Functions with identical native code but different benchmarks

I’m currently rewriting some low-level code in one of my packages. I’m seeing that the new function runs 2-3 times slower than the old one (~12ns instead of ~5ns) although @code_native shows exactly the same code. The slowdown only appears when benchmarking a single function call. When mapping over a vector of inputs, the difference is gone. Does anybody have an idea what’s going on here?

I’m comparing the function reverse between the master branch v0.6.0 (also in the Julia repository) and the branch shuffle128 discourse-136336 of my package SmallCollections.jl. The native code is different for processors having AVX2 and AVX-512.

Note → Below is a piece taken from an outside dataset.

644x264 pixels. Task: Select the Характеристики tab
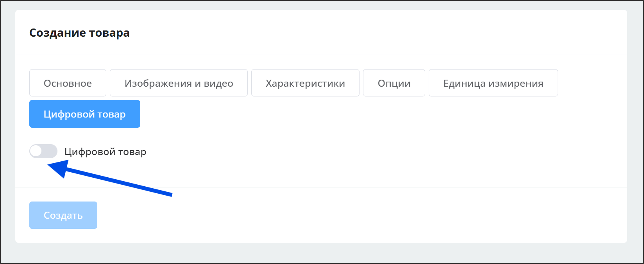point(305,83)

Processor with AVX2 (no AVX-512):

julia> using Chairmarks, SmallCollections  # v0.6.0

julia> N = 32; T = Int8; v = FixedVector{N,T}(1:N); i = 3; @b reverse($v, $i)
5.807 ns

julia> M = 1000; p = [rand(FixedVector{N,T}) for _ in 1:M]; q = rand(1:N, M);

julia> @b similar(p) map!(reverse, _, $p, $q)
5.201 μs
julia> using Chairmarks, SmallCollections  # discourse-136336

julia> N = 32; T = Int8; v = FixedVector{N,T}(1:N); i = 3; @b reverse($v, $i)
11.702 ns

julia> M = 1000; p = [rand(FixedVector{N,T}) for _ in 1:M]; q = rand(1:N, M);

julia> @b similar(p) map!(reverse, _, $p, $q)
5.203 μs

Processor with AVX-512:

julia> using Chairmarks, SmallCollections  # v0.6.0

julia> N = 64; T = UInt8; v = rand(FixedVector{N,T}); i = 3; @b reverse($v, $i)
4.873 ns

julia> M = 1000; p = [rand(FixedVector{N,T}) for _ in 1:M]; q = rand(1:N, M);

julia> @b similar(p) map!(reverse, _, $p, $q)
7.882 μs
julia> using Chairmarks, SmallCollections  # discourse-136336

julia> N = 64; T = UInt8; v = rand(FixedVector{N,T}); i = 3; @b reverse($v, $i)
12.930 ns

julia> M = 1000; p = [rand(FixedVector{N,T}) for _ in 1:M]; q = rand(1:N, M);

julia> @b similar(p) map!(reverse, _, $p, $q)
7.884 μs

EDIT: All functions are defined with @inline.

@Lilith Could this be an issue with Chairmarks.jl?

julia> using SmallCollections, Chairmarks, BenchmarkTools

julia> N = 32; T = Int8; v = FixedVector{N,T}(1:N); i = 3;

julia> @b reverse($v, $i)  # Chairmarks
13.206 ns

julia> @btime reverse($v, $i);  # BenchmarkTools
  5.167 ns (0 allocations: 0 bytes)

Nano-benchmarks are tricky to benchmark. In general you’ll get much more trustworthy results with benchmarks that take >1μs or ideally ms.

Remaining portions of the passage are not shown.